The application is composed at install time. After installation, the runtime routes events and commands without further configuration. Modules can be added or removed dynamically. The diagnostic surface makes the routing inspectable.

The closed loop from Chapter 38 is now real code. User actions become events or commands. The runtime routes them to subscribed modules. Modules respond. The chain is traceable through the diagnostic stream.

What We Built and What’s Next

Section titled “What We Built and What’s Next”

The runtime is the smallest piece of the architecture. The next chapter builds the shell — the application root element that hosts the runtime and bootstraps the application’s lifecycle. After that, boundaries (Chapter 41), the metadata boundary that bridges DOM events to the runtime (Chapter 42), and diagnostics (Chapter 44).

The Part IV chapters build the architecture piece by piece. Each chapter is short on prose and dense on code. The point is to make the whole thing visible. By the end of Part IV, you’ll have a working coordination runtime in plain TypeScript, with no framework dependencies. Part V wraps it in custom elements via Lit. Part VI ships it as Kitsune with polish, testing, and production-ready ergonomics.

Exercise: Build createRuntime()

Section titled “Exercise: Build createRuntime()”

Implement createRuntime() from this chapter, in plain TypeScript. Use the type definitions and function shapes shown.

Then build three modules:

  1. A debug module that logs every event and every command via wildcard subscribers.
  2. A notifications module that handles a notification.show command and renders a real DOM toast (an element appended to the document body that auto-removes after 3 seconds).
  3. A fake-analytics module that subscribes to specific events (profile.saved, checkout.started) and logs them as if it were sending to an analytics provider.

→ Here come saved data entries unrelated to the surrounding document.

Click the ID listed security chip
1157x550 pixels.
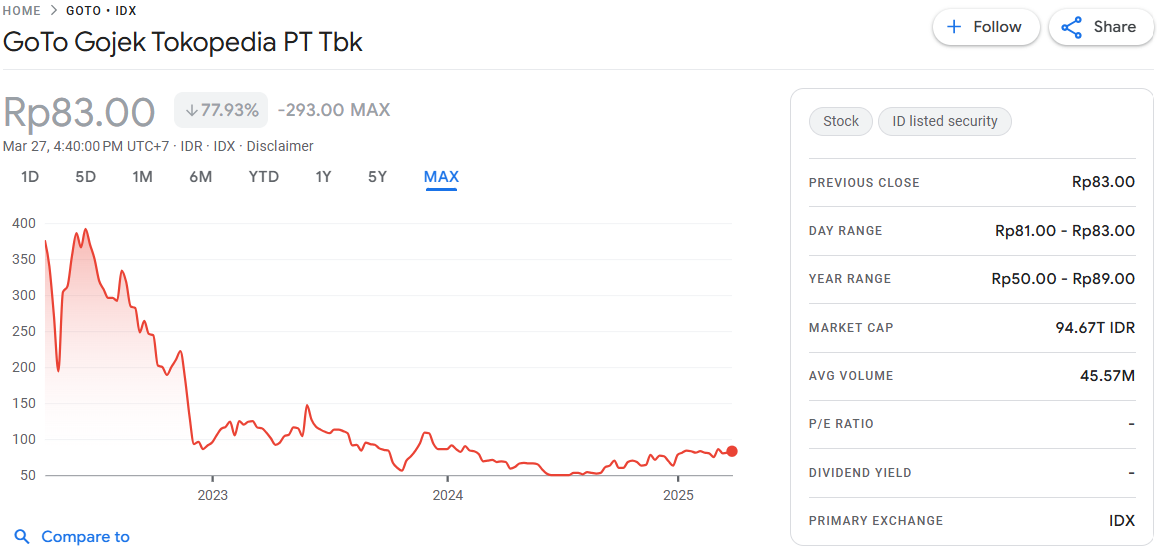tap(945, 121)
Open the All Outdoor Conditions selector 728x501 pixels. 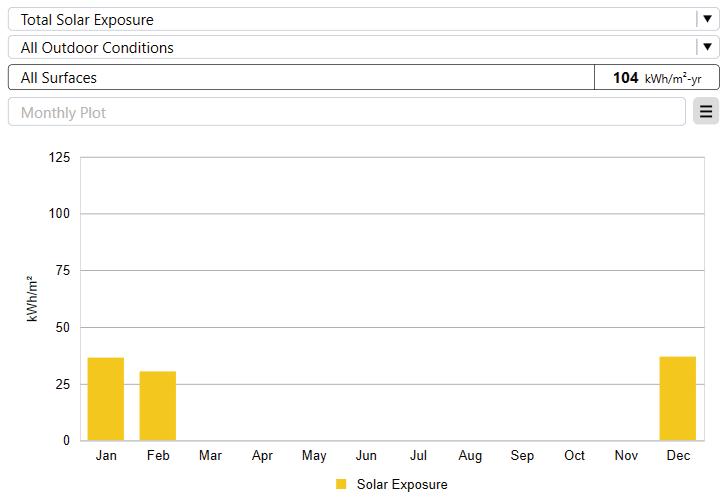tap(350, 47)
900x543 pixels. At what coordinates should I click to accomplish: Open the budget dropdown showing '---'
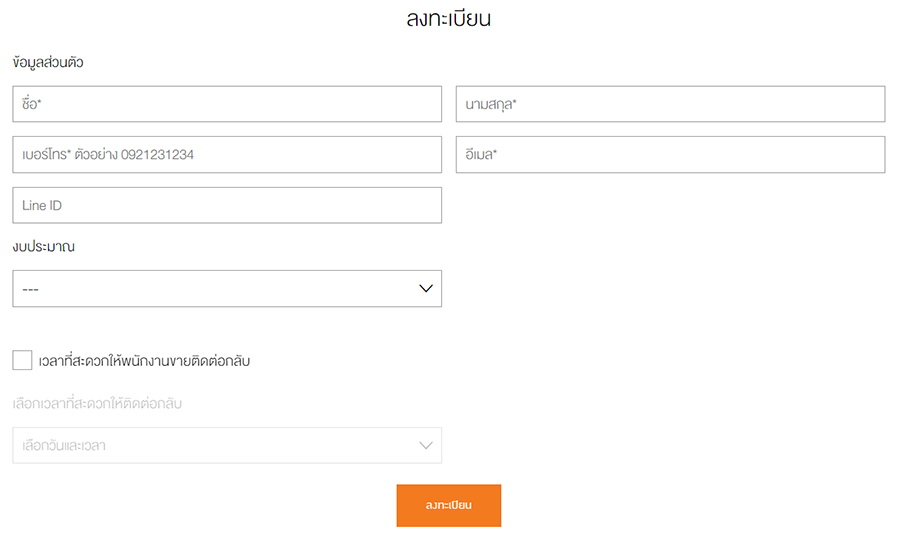227,288
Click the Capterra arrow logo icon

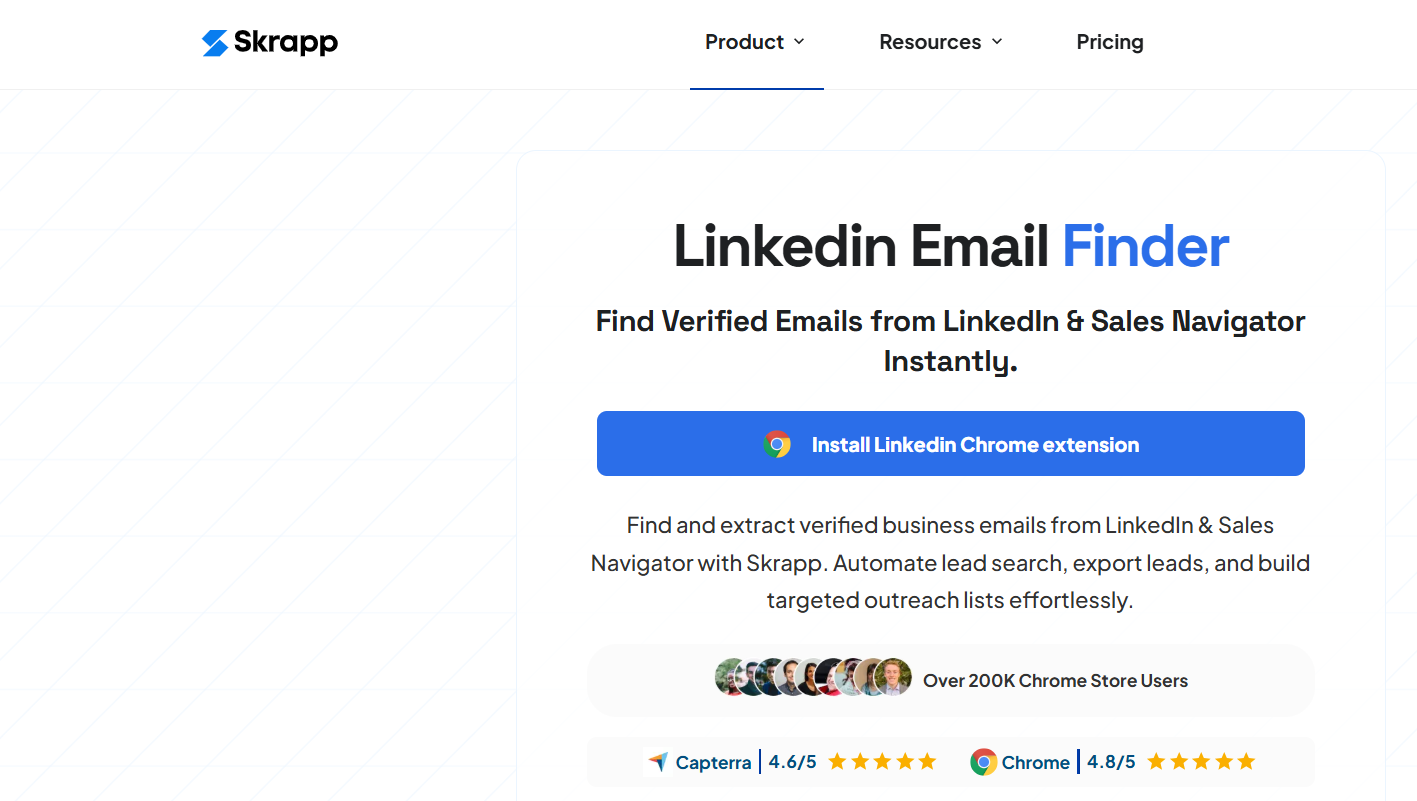pyautogui.click(x=657, y=762)
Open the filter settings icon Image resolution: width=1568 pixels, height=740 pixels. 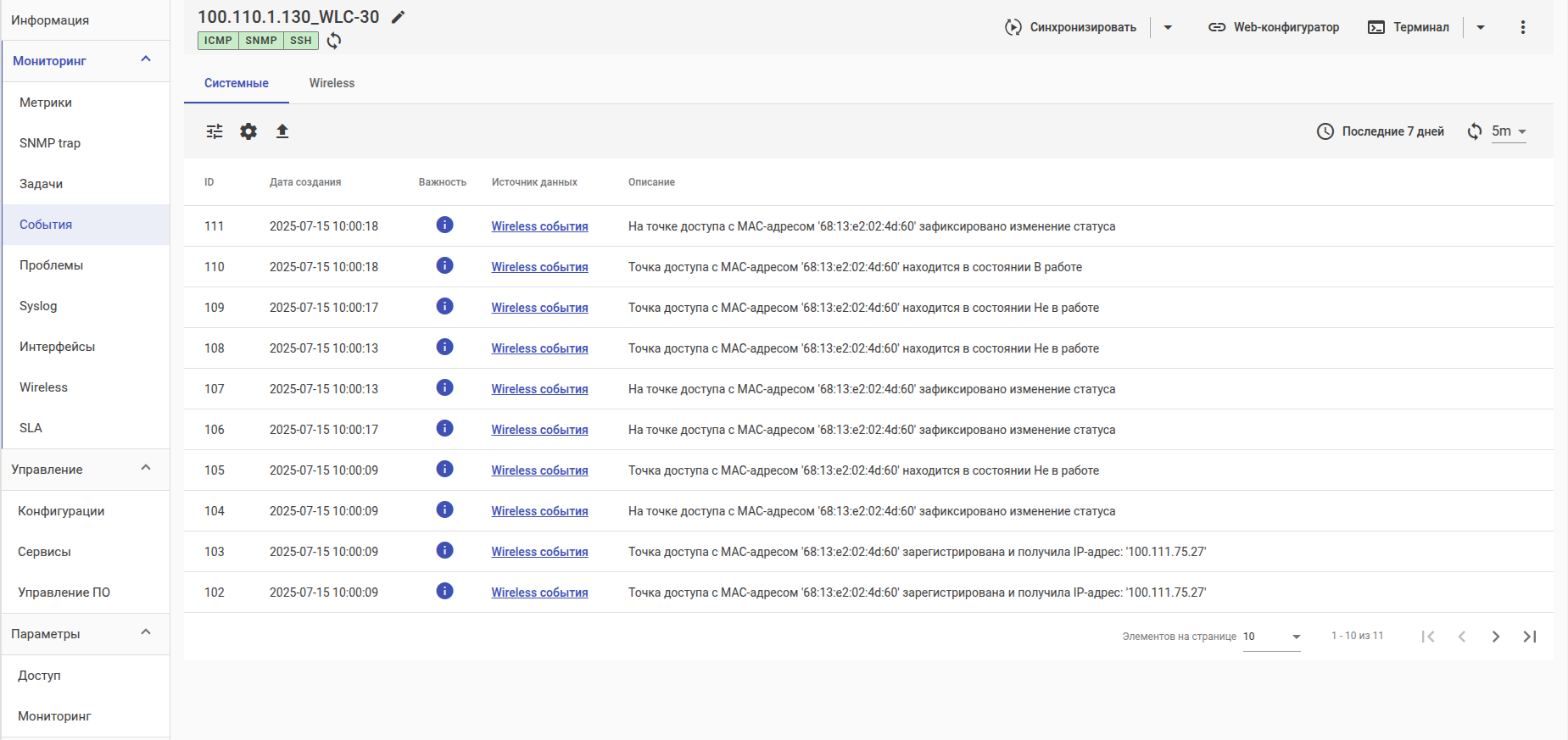click(215, 131)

Wire up a small page with two buttons:

<button id="save">Save</button>
<button id="notify">Notify</button>

The first button should emit a profile.saved event when clicked. The second should dispatch a notification.show command with a message.

Add a diagnostic subscriber that prints every diagnostic entry to the console with a timestamp.

Then experiment:

  1. Click each button. Watch the diagnostic stream produce a complete trace.
  2. Try to install two modules with the same name. The second installation should fail cleanly.
  3. Try to register two command handlers for the same command type. The second registration should fail cleanly.
  4. Dispatch a command with no registered handler. The result should be { ok: false, error } — the runtime shouldn’t crash.
  5. Uninstall the debug module. Click the buttons again — no more debug logging, but the buttons still work.
  6. Reinstall it. The debug logging returns.

Reflect on:

  1. How many lines of code is your runtime? (Probably 200–300.)
  2. Which architectural properties from Chapter 38 are visible in the trace? (The event-then-command flow, the multi-observer fan-out, the diagnostic record.)
  3. What would change if you wanted to make the runtime async-aware across the whole loop? (Probably not much — the command bus is already async; the event bus could be made Promise.all-aware in a follow-up.)
  4. Where would a component library plug in? (Components fire events into runtime.emit and dispatch commands through runtime.command. The runtime doesn’t know about components.)

The exercise is the core architectural lift of Part IV. Everything else (shell, boundaries, metadata, diagnostics) builds on this runtime. The runtime itself is small enough that you can read every line and understand exactly what’s happening. That transparency is the architecture’s most important property.